Canberra office vacancy rate rises slightly but demand hot for prime office space

In the Property Council of Australia’s latest Office Market Report, Canberra, has once again highlighted an urgency to deal with the disparity between demand for new over old office space. 

“Over the six months to January 2018, Canberra’s overall vacancy rate has increased from 11.6 per cent to 13.1 per cent – due to greater supply of 51,364sqm,” Property Council ACT Executive Director Adina Cirson said today. 

“We have returned to the vacancy of 12 months ago overall, with vacancy rates in Civic and Non Civic markets both increasing to 11.3 per cent and 13.7 per cent respectively. We have seen a significant increase in supply additions outside of Civic, with 41,329sqm new supply mainly attributed to the new DSS Headquarter Building in Tuggeranong.

“The good news is that withdrawals have decreased down from 32,616sqm 12 months ago to 12,268sqm. An additional 16,460spm of new space is due to enter the market later this year, with 15,500sqm in 2019, and 69,000sqm from 2020 onwards.

“That said, the vacancy rates across the country vary from Sydney and Melbourne CBD both at 4.6 per cent to that of Darwin CBD with the highest vacancy rate of 21.6 per cent. In comparison, Canberra is in a reasonable position nationally – but this certainly does not mean we should rest easy,” Ms Cirson said.

Ms Cirson said more incentives to convert tired and lower performing office spaces are urgently needed to meet the increasing demand for prime office product. Prime stock vacancy in Canberra is less than half that of the older office segments. A Grade office vacancy is at 8.5 per cent compared to C and D Grade office vacancy, which continues to be of concern, sitting at 21.4 per cent.

“We see yet again a tightening in the amount of available prime office space, with A Grade vacancy once again decreasing.
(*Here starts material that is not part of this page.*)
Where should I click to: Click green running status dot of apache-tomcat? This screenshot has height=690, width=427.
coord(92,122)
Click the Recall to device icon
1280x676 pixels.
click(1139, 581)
Tenants are clearly seeking spaces which not only meet the changing workplace needs, but also the desire to have more sustainable and higher performing buildings,” Ms Cirson said.
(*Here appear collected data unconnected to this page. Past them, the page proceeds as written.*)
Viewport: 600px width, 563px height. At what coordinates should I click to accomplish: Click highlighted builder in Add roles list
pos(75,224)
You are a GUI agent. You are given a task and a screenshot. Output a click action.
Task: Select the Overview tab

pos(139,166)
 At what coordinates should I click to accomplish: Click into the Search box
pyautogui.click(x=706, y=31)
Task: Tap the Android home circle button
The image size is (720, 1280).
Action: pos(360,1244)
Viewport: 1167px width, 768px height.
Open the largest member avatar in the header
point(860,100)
Demand played a key role in the vacancy changes across the four grades of office space. In the six months to January 2018, A Grade vacancy decreased from 9.8 to 8.5 per cent, and B Grade vacancy recorded an increase from 8.9 to 11 per cent. This is compared to the big jump in C Grade vacancy, from 15.3 to 21.7 per cent, and D Grade now at 19 percent.  

“The ACT property industry believes it is critical that urban renewal for our city also means ensuring we have the best office product on offer, creating incentives for new and existing businesses to establish and invest here before Sydney and Melbourne. 

“We want to have the best workplaces in the country, and to do that, we need to make sure we are creating the right environment for building owners to deliver them,” Ms Cirson concluded.